A father, mourning the loss of his perle (pearl), falls asleep in a garden; in his dream, he encounters the 'Pearl-maiden'—a beautiful and heavenly woman—standing across a stream in a strange landscape. In response to his questioning and attempts to obtain her, she answers with Christian doctrine. Eventually she shows him an image of the Heavenly City, and herself as part of the retinue of Christ the Lamb. However, when the Dreamer attempts to cross the stream, he awakens suddenly from his dream and reflects on its significance.

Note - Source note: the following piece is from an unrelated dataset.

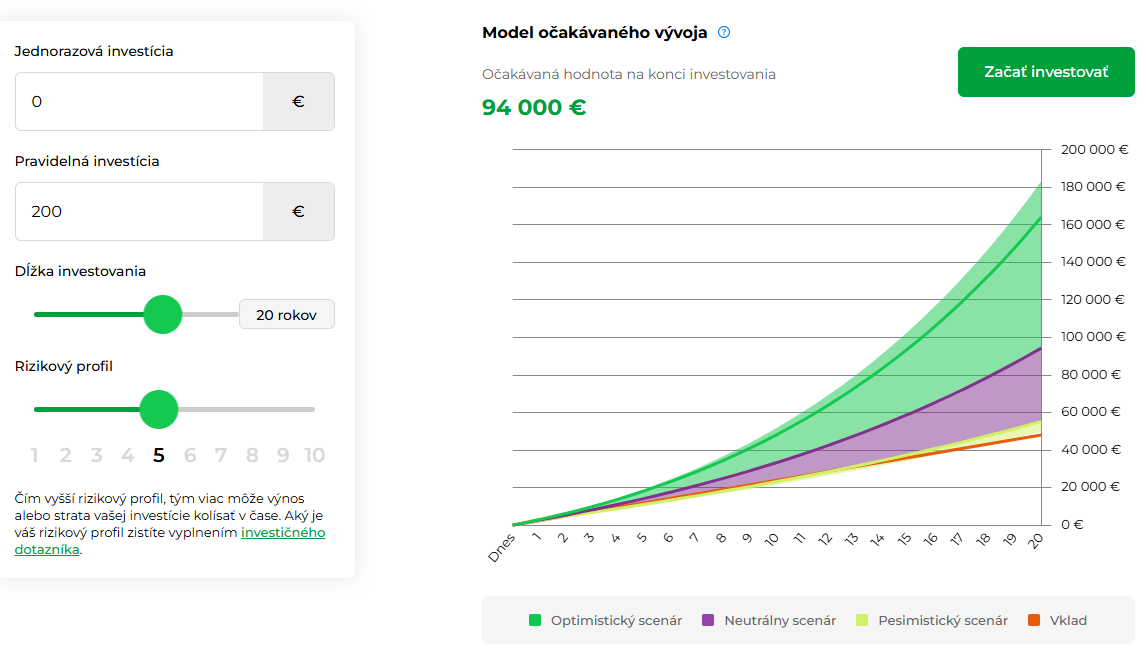Choose risk profile number 7
The height and width of the screenshot is (652, 1146).
[221, 456]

The poem survives in a single manuscript, London, British Library MS Cotton MS Nero A X, which includes two other religious narrative poems: Patience, and Cleanness, and the romance Sir Gawain and the Green Knight. All are thought to be by the same author, dubbed the "Pearl poet" or "Gawain poet", on the evidence of stylistic and thematic similarities. The first complete publication of Pearl, Patience and Cleanness was in Early English Alliterative Poems in the West Midland Dialect of the fourteenth century, printed by the Early English Text Society in 1864.
Pearl Poet
Though the real name of "The Pearl Poet" (or poets) is unknown, some inferences about them can be drawn from an informed reading of their works. The original manuscript is known in academic circles as Cotton Nero A.x, following a naming system used by one of its owners, Robert Cotton, a collector of Medieval English texts. Before the manuscript came into Cotton's possession, it was in the library of Henry Savile of Bank in Yorkshire. Little is known about its previous ownership, and until 1824, when the manuscript was introduced to the academic community in a second edition of Thomas Warton's History edited by Richard Price, it was almost entirely unknown.